Coûts et délais typiques par activité

Les coûts d’immatriculation et les délais varient selon l’activité: commerciale, artisanale, libérale, ou agent commercial. Par exemple, pour une activité commerciale, le coût d’immatriculation d’une EI peut être spécifique et le passage au RSAC peut être nécessaire pour les agents commerciaux.
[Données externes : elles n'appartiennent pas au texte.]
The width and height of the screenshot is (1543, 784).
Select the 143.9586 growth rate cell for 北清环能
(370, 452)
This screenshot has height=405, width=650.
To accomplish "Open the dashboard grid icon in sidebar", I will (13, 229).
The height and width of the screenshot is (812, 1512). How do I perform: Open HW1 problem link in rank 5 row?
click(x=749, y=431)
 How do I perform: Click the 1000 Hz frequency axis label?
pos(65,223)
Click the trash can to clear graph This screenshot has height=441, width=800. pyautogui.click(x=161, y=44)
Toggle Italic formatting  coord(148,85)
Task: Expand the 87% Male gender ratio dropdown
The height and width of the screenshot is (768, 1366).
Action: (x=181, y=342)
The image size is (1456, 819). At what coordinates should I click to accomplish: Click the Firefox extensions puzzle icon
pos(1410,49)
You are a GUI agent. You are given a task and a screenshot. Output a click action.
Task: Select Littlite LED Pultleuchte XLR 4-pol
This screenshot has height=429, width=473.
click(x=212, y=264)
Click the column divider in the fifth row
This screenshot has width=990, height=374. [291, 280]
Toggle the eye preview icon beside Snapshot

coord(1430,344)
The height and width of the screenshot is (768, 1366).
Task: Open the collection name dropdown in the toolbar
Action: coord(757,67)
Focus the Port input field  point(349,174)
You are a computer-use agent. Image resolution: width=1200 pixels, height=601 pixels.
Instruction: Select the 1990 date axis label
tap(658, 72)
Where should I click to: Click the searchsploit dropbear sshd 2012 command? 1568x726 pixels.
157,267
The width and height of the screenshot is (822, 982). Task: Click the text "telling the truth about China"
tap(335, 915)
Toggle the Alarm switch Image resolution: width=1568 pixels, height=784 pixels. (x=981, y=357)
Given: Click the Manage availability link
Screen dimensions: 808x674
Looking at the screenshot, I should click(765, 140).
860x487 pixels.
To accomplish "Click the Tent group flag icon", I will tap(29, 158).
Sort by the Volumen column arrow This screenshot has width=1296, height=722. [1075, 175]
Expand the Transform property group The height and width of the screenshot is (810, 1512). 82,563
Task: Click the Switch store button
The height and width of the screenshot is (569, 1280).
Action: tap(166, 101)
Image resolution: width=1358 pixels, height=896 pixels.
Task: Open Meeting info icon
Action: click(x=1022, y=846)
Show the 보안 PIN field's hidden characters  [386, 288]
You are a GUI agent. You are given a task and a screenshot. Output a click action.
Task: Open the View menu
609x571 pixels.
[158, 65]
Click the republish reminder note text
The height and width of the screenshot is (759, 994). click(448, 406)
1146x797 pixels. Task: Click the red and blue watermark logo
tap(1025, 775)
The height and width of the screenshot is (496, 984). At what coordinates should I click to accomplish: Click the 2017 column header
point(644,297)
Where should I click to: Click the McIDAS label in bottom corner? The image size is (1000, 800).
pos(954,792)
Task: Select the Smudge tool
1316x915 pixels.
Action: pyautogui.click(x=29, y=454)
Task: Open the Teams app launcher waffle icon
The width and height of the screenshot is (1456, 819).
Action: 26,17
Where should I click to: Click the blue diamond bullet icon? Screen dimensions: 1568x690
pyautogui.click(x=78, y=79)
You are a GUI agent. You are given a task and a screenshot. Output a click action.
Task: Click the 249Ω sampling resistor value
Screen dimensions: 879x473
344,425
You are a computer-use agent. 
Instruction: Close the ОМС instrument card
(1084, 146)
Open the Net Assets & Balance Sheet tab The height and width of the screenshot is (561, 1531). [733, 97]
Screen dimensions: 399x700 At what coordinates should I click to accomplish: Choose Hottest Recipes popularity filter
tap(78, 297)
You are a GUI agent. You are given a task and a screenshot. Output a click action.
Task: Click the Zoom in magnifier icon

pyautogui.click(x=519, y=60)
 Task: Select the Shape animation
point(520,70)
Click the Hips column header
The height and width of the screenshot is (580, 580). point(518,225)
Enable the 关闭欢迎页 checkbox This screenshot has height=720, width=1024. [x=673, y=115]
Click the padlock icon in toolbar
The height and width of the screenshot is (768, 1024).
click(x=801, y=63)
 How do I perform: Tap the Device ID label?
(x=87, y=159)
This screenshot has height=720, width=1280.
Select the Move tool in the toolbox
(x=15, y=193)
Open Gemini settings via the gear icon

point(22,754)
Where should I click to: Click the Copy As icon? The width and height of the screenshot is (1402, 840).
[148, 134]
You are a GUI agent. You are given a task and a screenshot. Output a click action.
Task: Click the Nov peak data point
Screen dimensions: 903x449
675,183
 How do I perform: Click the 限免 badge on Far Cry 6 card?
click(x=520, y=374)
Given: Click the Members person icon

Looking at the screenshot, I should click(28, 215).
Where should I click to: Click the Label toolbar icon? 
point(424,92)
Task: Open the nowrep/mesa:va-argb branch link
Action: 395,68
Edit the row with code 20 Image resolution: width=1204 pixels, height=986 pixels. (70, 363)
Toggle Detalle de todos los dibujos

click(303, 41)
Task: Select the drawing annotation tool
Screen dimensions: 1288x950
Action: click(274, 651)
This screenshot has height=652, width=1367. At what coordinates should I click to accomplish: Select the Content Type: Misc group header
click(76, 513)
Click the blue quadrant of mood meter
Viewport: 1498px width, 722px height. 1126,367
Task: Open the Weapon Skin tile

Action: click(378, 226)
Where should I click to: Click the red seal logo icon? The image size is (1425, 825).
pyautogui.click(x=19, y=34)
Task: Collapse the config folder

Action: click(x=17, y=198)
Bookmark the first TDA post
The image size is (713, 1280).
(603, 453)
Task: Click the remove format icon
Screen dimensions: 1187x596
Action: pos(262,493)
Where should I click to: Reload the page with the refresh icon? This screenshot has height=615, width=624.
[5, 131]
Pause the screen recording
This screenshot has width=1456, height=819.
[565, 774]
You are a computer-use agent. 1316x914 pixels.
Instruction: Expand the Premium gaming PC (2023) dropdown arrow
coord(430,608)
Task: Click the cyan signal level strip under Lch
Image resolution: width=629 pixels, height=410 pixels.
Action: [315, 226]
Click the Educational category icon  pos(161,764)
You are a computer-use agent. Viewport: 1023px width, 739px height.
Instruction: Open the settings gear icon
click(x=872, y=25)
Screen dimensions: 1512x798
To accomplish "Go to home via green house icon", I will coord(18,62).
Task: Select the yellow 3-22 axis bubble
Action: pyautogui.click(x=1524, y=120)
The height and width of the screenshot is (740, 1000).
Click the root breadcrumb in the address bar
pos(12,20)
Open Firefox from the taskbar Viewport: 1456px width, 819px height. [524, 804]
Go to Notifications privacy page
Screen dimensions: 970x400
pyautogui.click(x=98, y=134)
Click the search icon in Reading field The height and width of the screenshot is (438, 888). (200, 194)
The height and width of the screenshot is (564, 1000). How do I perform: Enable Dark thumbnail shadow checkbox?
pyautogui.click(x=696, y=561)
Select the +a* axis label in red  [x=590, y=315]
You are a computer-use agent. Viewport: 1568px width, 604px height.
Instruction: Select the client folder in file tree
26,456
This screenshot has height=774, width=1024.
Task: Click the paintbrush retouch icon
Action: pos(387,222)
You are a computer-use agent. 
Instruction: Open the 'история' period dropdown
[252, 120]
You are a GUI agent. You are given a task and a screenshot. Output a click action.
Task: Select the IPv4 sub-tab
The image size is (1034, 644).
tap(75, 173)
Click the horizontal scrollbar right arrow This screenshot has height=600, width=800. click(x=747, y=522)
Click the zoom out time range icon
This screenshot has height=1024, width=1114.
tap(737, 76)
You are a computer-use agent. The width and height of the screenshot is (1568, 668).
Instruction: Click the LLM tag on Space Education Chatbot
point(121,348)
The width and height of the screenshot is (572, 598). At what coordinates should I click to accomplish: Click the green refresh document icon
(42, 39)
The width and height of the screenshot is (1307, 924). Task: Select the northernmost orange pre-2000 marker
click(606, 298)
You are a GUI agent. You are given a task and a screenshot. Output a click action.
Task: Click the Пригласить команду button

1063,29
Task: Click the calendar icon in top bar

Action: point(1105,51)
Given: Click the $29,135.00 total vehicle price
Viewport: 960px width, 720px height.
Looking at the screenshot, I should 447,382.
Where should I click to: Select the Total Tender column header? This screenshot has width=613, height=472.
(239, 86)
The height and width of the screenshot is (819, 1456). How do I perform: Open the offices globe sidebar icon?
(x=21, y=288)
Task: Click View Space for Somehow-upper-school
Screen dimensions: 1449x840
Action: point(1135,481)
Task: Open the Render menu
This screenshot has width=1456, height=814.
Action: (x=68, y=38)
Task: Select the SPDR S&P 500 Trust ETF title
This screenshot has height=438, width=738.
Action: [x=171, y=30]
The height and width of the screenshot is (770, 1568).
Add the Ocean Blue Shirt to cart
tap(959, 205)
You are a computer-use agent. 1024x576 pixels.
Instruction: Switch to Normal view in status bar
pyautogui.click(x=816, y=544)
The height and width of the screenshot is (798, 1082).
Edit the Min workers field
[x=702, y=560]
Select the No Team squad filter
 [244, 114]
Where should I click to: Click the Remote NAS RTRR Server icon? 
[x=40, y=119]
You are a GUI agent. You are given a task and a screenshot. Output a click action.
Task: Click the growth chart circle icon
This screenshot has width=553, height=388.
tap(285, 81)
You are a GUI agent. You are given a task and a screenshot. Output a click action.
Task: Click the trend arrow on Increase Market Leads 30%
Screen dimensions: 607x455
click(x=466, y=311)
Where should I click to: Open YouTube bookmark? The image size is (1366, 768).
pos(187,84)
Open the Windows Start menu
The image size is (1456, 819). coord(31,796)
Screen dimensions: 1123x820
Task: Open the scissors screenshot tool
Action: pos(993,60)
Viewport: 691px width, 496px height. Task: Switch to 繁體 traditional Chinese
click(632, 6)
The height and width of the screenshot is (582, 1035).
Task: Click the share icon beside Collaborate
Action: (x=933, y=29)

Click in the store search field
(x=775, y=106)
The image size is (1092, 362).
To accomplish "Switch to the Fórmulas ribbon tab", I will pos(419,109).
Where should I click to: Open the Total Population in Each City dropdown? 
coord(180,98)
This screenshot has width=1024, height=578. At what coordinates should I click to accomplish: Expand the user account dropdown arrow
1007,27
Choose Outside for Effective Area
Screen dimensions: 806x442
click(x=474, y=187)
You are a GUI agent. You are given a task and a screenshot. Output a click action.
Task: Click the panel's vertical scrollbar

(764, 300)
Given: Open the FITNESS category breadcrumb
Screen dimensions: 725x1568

Le délai entre le début d’activité et l’immatriculation est encadré et le guichet des formalités des entreprises délivre un récépissé durant l’instruction.

Rappels et conseils pratiques

  • Préparez le dossier en amont: forme juridique, nom, siège social, description de l’activité et justificatifs.
  • Vérifiez les activités réglementées et les autorisations préalables nécessaires.
  • Anticipez les coûts: annonce légale, frais de greffe, honoraires éventuels, frais liés à l’accompagnement.
  • Utilisez le guichet unique électronique comme interlocuteur unique pour toutes les formalités.

Une fois l’immatriculation réalisée, vous recevrez un numéro Siren et, le cas échéant, un ou plusieurs numéros Siret, ainsi que le code APE. Le registre national des entreprises (RNE) et le registre du commerce et des sociétés (RCS) officialisent l’existence juridique de votre projet et facilitent vos interactions avec les administrations et les partenaires.